Let $A$ be a non-zero symmetric $n \times n$-matrix with integer entries and suppose that $\det(A) =0$.

Question: How long is the shortest non-zero integer vector in the kernel of $A$?

Example: If $A$ has non-zero eigenvalues $\xi_1,\dots,\xi_k$ (not necessarily counting with multiplicities), then the polynomial $p(t) = (\xi_1-t) \cdots (\xi_k -t)$ has integer coefficients. Hence, $p(A) \in M_n {\mathbb Z}$ and at the same time $Ap(A)=0$. Clearly, $$p(A) = {\rm det}'(A) \cdot Q_{\ker(A)},$$ where $\det'(A) := \xi_1 \cdots \xi_k$ and $Q_{\ker(A)}$ denotes the orthogonal projection onto the kernel of $A$. Hence, we get for the operator norm $\|p(A)\| = |\det'(A)|$. Now, there exists an index $1 \leq i \leq n$, such that $v:=p(A)e_i \neq 0$ and one gets $\|v\| \leq \det'(A)$. At the same time $v$ has integer entries and lies in the kernel of $A$.

In many examples one can do much better. I would hope someone is able to bound the length in terms of the operator norm of $A$ alone. Is that possible?

The problem can also be phrased in terms of additive combinatorics. Indeed, if one identifies the image of ${\mathbb Z}^n$ under $A$ with ${\mathbb Z}^{k}$ for some $k < n$, then injectivity of $A$ on the set $X=\lbrace-m,\dots,m\rbrace ^n$ implies that $X$ can be embedded in ${\mathbb Z}^k$ preserving the addition whenever it made sense on $X$. This alone seems to require a lot of distortion, i.e. a large operator norm of $A$.

What kind of literature can be recommended?

Answer 1

I would hope someone is able to bound the length in terms of the operator norm of alone. Is that possible?

This is not possible. Consider the group ring $\mathbb ZC_k$ of the cyclic group $C_k$ of order $k$. Consider $1-t\in \mathbb ZC_k$. As an operator on $l^2C_k$ it has 1-dimensional kernel generated by $v_k:=1+t+\ldots +t^{k-1}$. Vector $v_k$ has arbitrary large length, yet the oeprator $1-t$ has a bounded norm.

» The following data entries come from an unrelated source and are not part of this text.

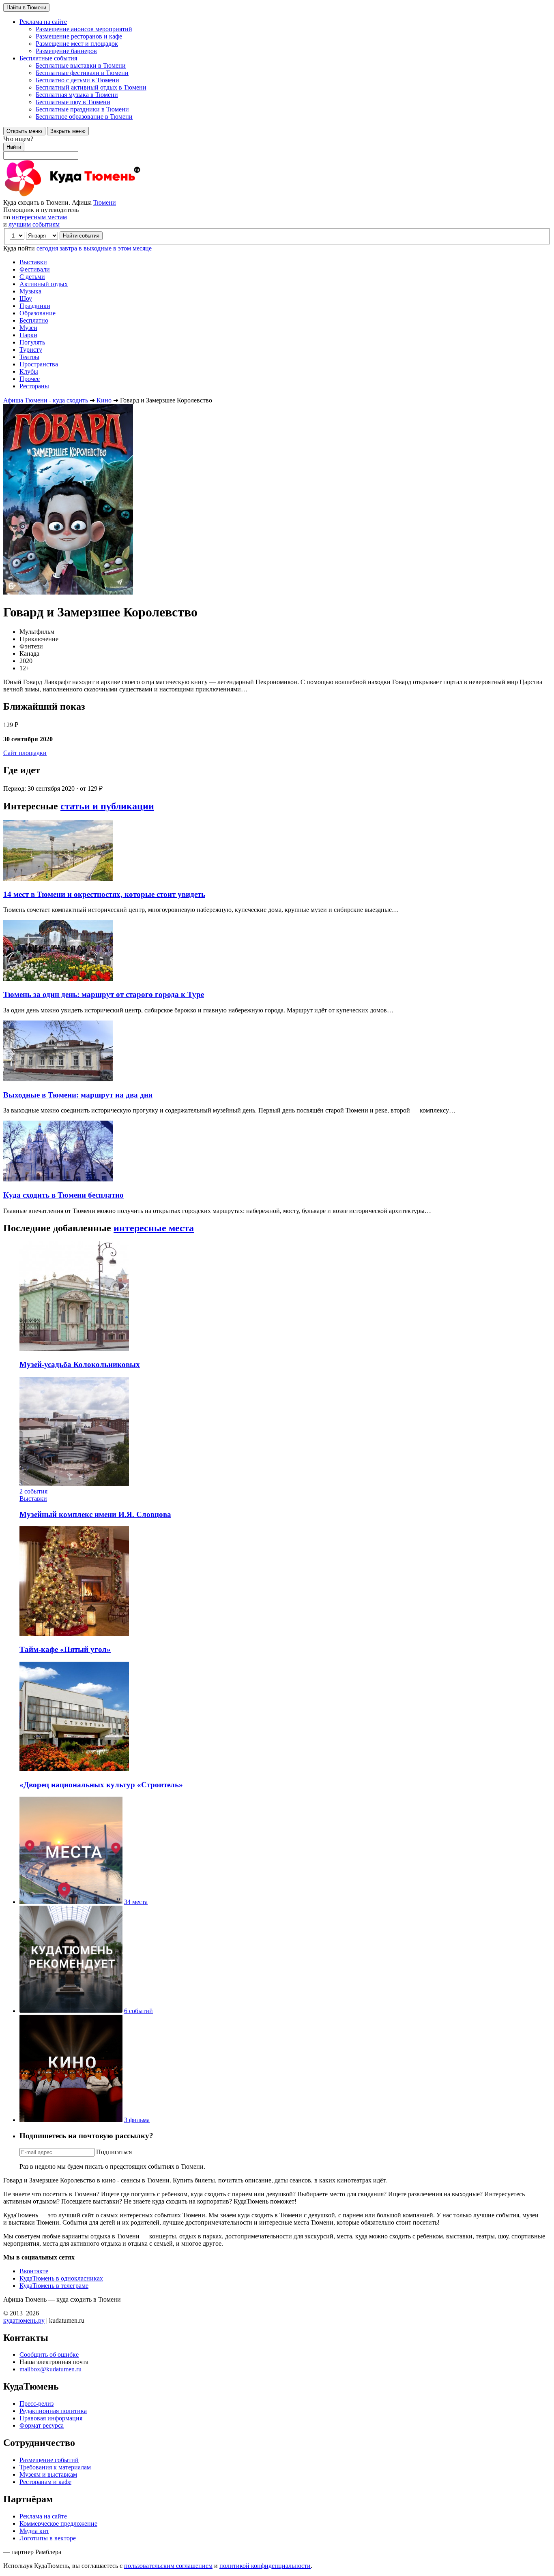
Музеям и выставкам (48, 2474)
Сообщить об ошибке (49, 2354)
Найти (13, 147)
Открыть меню (24, 131)
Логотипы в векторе (47, 2538)
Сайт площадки (25, 752)
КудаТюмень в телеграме (53, 2285)
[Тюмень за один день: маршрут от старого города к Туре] (58, 978)
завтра (68, 248)
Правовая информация (50, 2418)
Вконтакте (33, 2271)
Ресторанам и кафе (45, 2481)
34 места (136, 1901)
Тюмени (104, 202)
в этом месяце (132, 248)
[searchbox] (277, 147)
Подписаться (114, 2151)
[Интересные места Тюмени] (70, 1901)
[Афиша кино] (70, 2119)
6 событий (138, 2010)
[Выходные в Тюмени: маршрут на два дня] (58, 1079)
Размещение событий (49, 2459)
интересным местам (39, 217)
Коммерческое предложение (58, 2523)
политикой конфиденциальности (265, 2565)
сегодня (47, 248)
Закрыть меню (68, 131)
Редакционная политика (53, 2410)
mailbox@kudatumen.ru (50, 2369)
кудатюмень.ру (24, 2320)
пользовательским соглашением (168, 2565)
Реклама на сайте (43, 2516)
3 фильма (137, 2119)
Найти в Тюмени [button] (26, 7)
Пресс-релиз (36, 2403)
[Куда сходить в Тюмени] (92, 195)
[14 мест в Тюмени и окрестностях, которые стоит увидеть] (58, 878)
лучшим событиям (34, 224)
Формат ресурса (41, 2425)
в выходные (95, 248)
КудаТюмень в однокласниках (61, 2278)
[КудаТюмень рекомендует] (70, 2010)
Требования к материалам (55, 2467)
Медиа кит (34, 2530)
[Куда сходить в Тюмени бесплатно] (58, 1179)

If you want to get a symmetric operator use the standard trick, i.e. take $(1-t^{-1})(1-t)$ which has the same kernel and only slightly bigger norm.

I also thought about this question in relation to my recent question. I don't know what application do you have in mind, but maybe what you're looking for is a statement like this (using notation from my question): let $\mathcal M$ be a regular family of matrices recognized by an automaton $A$. Suppose there exists $M\in \mathcal M$ such that $\det M=0$. Then there exists a matrix $N\in \mathcal M$ and a vector $v\in \mathbb Z^{\dim N}$ such that $Nv=0$ and the length of $v$ can be bounded by "size of $A$".

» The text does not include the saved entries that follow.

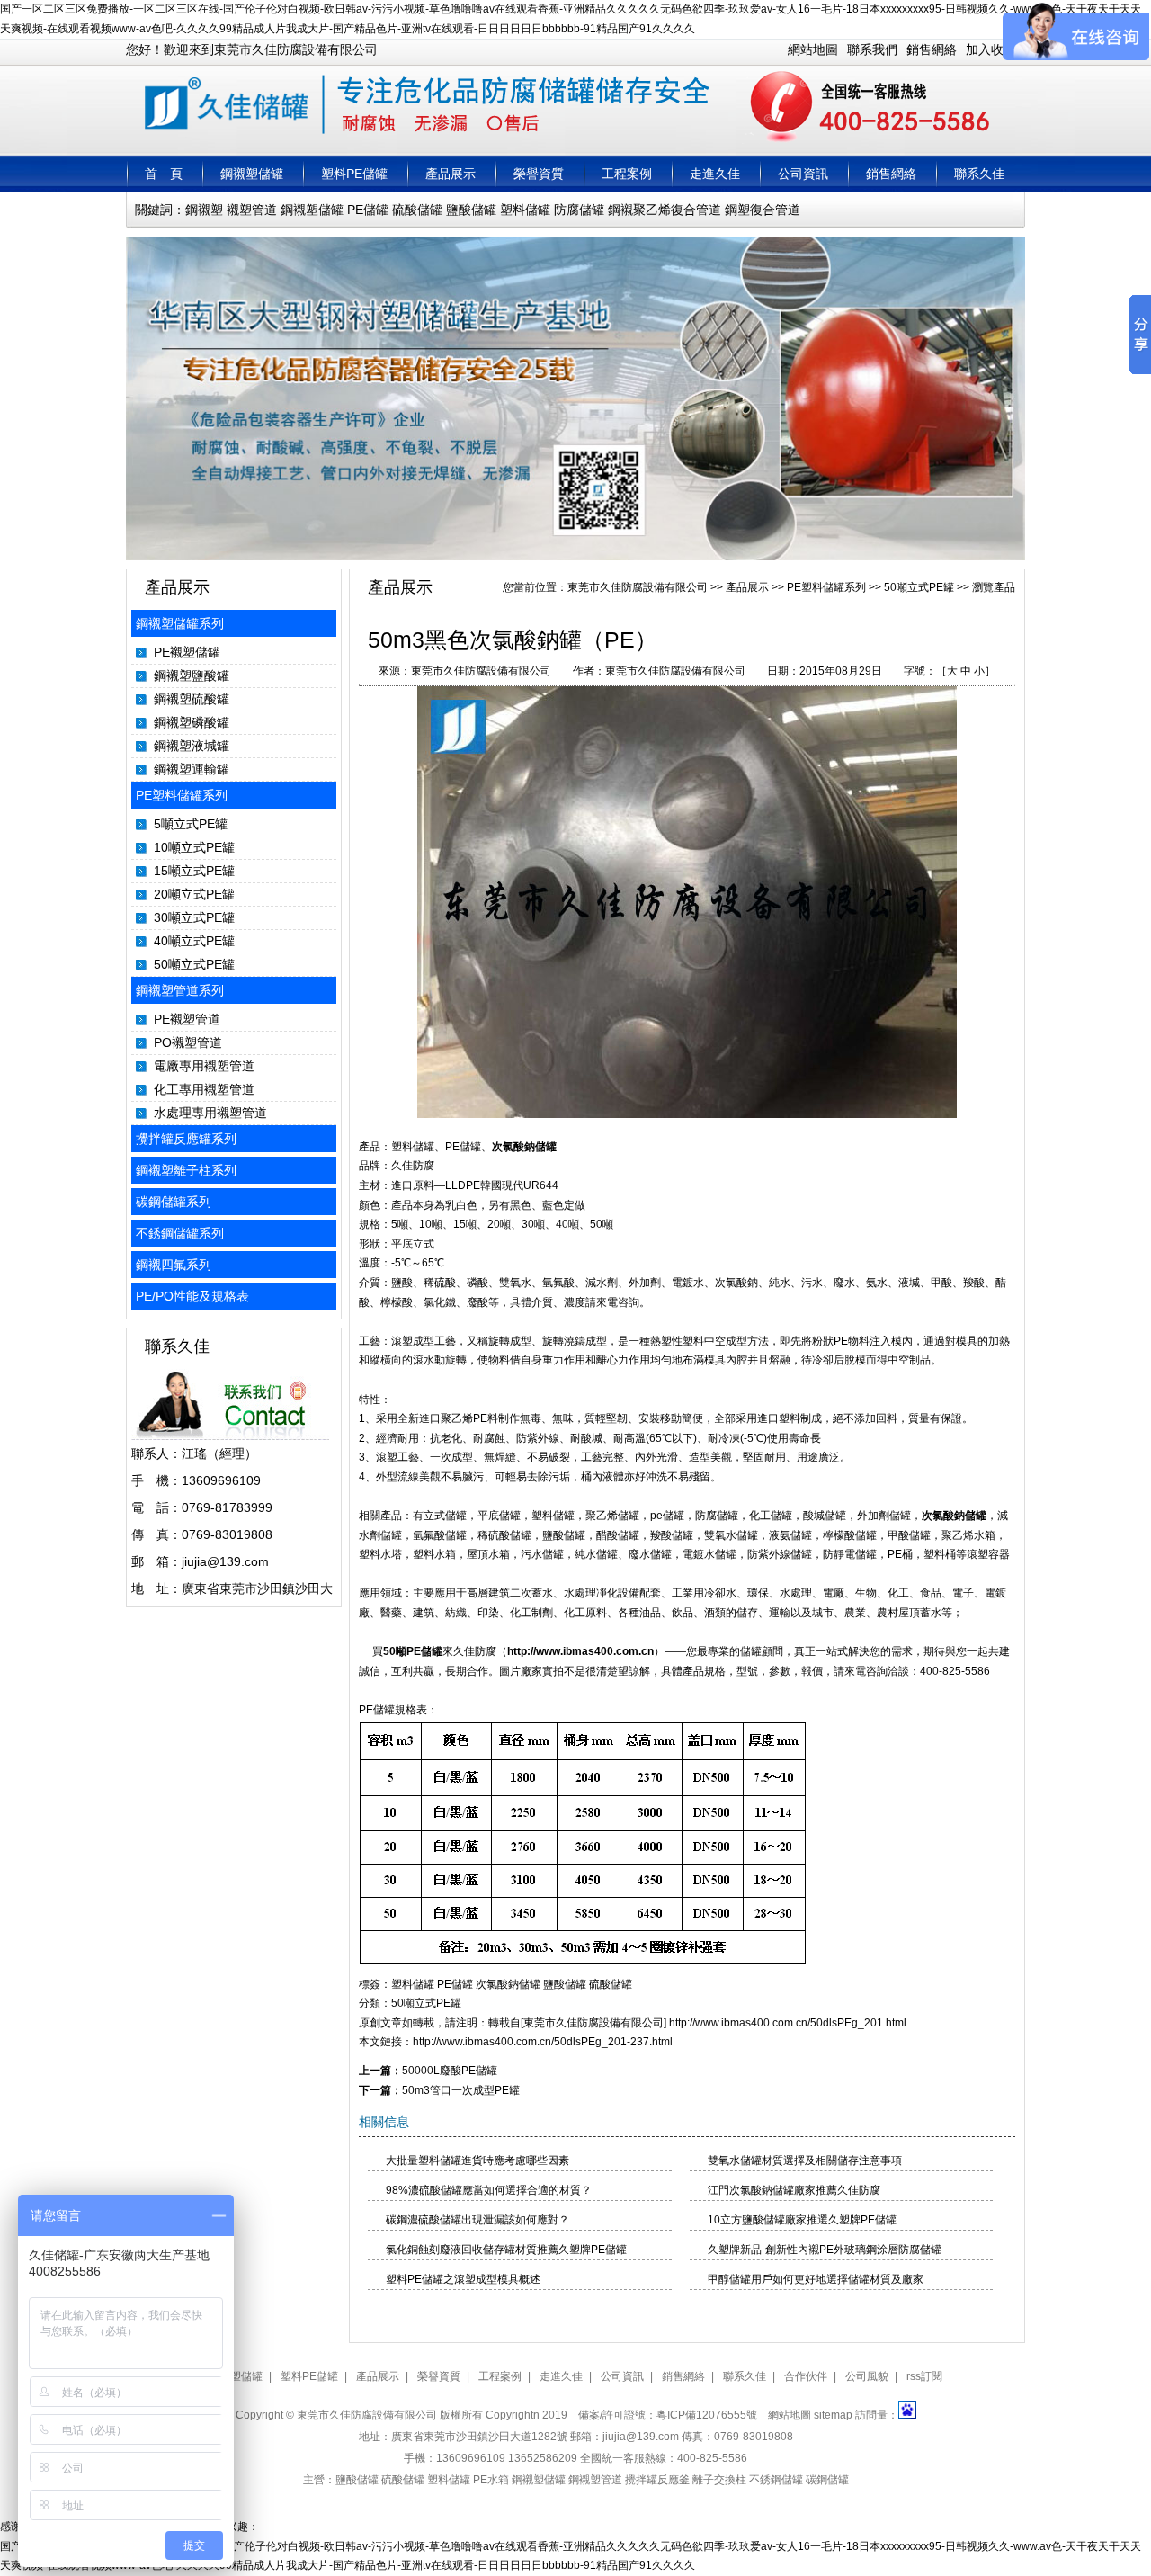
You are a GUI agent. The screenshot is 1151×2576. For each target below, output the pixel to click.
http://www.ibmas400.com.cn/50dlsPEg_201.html (787, 2023)
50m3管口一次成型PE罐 (461, 2090)
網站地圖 (813, 49)
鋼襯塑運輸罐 (191, 769)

"Size of $A$" is some function which depends only on number of letters in the alphabet of $A$ and number of states of $A$. I'm not sure yet the above statement is true but, well, I'm "convinced" it is :-).

The family of operators $1-t$ above gives rise to a regular family of matrices if we allow finite automata which work with a circular tape.